The original dataset contained about 183,412 observations across 16 variables. Most of the variables speak to details about the trip itself and a few such as age and gender describe the rider. In the course of the analysis, new features were derived from existing ones. Also, outliers from the trip duration were also dropped.
After carrying out univariate, bivariate and multivariate exploration of this data, the following was observed:
- A normal trip is about 0 to 1500 seconds long i.e. 0 - 25 minutes although most of them are about 8 minutes long.
- Riders cover up to 4 kilometers on these trips but most trips are between 1 to 2 kilometers long.
- Most riders prefer to ride in the evening compared to any other time of the day.
- Most of the riders are male and most of them are aged around 30 years old.
- As expected, the distance covered correlates positively with trip duration. However, this is weaker than expected.

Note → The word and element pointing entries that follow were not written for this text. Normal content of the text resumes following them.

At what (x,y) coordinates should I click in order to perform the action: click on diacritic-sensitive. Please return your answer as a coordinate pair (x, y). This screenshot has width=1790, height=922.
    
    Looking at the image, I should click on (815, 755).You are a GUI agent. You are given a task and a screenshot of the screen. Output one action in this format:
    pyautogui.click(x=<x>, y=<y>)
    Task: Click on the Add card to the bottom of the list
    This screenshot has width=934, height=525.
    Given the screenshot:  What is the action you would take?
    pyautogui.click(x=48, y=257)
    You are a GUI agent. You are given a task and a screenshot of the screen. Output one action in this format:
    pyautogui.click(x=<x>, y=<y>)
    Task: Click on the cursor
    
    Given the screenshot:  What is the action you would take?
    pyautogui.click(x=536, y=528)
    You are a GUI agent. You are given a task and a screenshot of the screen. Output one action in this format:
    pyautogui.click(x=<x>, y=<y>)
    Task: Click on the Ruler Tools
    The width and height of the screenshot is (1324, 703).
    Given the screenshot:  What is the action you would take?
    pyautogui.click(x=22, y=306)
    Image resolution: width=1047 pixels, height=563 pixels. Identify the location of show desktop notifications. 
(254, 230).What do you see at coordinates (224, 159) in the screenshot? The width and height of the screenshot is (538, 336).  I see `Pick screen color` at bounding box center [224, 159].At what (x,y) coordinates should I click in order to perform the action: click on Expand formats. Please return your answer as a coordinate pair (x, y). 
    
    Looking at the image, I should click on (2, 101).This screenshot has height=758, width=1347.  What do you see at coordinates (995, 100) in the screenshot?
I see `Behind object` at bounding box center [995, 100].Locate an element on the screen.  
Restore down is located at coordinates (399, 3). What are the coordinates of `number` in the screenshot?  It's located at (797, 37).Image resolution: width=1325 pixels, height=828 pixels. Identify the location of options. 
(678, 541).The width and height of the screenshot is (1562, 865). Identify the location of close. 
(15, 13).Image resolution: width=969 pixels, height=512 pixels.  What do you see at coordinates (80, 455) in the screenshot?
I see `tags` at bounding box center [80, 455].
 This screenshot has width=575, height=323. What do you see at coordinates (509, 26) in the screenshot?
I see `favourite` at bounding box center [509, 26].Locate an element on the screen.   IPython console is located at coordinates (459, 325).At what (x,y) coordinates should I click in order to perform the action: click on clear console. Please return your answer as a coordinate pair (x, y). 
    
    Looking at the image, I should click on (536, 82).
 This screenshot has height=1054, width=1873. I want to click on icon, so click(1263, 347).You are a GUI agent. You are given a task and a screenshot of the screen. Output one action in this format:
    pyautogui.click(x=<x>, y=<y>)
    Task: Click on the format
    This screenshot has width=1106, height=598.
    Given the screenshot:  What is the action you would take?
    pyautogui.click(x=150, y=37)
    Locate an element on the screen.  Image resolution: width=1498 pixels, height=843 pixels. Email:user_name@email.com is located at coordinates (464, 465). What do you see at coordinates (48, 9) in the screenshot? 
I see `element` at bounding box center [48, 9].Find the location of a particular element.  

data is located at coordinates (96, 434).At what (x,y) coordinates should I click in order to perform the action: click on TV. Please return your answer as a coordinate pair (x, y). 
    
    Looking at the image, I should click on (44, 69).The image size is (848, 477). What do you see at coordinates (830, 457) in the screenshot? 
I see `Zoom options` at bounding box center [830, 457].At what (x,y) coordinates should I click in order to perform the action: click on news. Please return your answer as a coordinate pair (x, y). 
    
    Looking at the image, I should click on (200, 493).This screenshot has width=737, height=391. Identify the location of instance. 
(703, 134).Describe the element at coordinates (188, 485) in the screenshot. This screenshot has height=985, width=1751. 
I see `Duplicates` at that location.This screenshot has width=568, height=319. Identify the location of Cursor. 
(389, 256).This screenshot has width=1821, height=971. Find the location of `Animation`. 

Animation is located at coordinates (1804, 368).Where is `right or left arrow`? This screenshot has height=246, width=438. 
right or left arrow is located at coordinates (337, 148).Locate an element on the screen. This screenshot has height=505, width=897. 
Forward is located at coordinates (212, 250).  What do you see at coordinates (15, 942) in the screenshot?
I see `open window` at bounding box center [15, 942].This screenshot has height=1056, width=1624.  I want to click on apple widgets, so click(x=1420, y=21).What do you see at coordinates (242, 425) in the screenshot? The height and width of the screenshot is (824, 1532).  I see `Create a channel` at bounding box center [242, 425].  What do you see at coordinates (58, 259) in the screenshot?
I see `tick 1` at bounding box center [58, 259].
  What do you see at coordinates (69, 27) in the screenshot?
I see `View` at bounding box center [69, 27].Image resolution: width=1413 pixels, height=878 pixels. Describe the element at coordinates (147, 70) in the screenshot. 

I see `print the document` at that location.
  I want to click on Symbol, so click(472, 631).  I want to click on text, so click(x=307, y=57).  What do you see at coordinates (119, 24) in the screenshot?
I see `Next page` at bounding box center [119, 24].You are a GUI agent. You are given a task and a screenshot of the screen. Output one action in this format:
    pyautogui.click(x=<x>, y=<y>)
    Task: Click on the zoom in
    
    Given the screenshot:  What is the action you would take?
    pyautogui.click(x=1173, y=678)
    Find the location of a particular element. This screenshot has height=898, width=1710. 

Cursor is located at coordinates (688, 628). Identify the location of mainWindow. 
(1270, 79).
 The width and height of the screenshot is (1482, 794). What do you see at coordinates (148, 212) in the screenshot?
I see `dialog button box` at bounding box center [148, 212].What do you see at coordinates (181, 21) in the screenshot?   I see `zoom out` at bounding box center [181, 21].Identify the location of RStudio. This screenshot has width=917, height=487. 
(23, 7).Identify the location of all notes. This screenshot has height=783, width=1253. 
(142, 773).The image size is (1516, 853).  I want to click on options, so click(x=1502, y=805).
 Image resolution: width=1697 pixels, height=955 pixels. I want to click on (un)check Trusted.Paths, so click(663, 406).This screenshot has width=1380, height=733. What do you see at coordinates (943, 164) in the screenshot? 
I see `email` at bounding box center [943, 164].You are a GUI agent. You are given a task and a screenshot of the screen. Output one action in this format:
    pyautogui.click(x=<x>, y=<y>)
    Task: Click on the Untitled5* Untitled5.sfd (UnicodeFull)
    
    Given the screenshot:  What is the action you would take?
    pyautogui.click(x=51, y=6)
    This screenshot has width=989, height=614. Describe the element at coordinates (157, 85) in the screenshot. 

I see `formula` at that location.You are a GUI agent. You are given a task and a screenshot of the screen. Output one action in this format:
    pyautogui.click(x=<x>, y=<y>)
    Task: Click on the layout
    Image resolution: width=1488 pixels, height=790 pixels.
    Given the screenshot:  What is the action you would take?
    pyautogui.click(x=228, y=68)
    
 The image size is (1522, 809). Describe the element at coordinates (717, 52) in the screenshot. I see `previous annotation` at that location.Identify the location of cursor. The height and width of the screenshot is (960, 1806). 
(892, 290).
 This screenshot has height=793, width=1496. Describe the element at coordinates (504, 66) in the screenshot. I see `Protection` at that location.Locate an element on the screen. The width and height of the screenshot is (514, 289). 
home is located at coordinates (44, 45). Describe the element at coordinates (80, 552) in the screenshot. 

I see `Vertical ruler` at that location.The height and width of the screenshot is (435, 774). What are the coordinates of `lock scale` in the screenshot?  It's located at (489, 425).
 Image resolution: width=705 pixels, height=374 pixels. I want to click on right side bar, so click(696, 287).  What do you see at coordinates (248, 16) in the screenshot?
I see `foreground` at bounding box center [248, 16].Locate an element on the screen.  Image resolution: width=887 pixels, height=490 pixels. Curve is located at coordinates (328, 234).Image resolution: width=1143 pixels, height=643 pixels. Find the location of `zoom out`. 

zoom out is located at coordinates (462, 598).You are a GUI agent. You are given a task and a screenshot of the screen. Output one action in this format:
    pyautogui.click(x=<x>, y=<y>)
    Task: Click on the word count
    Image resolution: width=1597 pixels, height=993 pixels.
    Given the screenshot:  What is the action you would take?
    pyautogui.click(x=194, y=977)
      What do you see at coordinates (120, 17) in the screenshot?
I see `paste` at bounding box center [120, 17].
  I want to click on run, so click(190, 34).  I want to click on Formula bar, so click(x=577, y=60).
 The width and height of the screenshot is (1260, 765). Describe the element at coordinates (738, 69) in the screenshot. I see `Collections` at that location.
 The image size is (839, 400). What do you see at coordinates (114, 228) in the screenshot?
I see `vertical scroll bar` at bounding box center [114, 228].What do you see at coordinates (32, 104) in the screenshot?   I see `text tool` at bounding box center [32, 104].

- The age and gender of the riders have little or no relationship with the trip duration.
- The time of day the trip starts significantly impacts the duration and distance covered during the trip.
In conclusion, the distance to be covered during the trip and time of the day the trip is to be taken significantly affects how long the trip will be.
For the explanatory exploration, I focus just on the influence of the time of day and distance covered on the trip duration. I start by exploring the distributions of these different variables. I then go ahead to show the relationship between trip duration and distance. Finally I show how the trip duration changes for the same distance depending on the time of the day the trip was taken.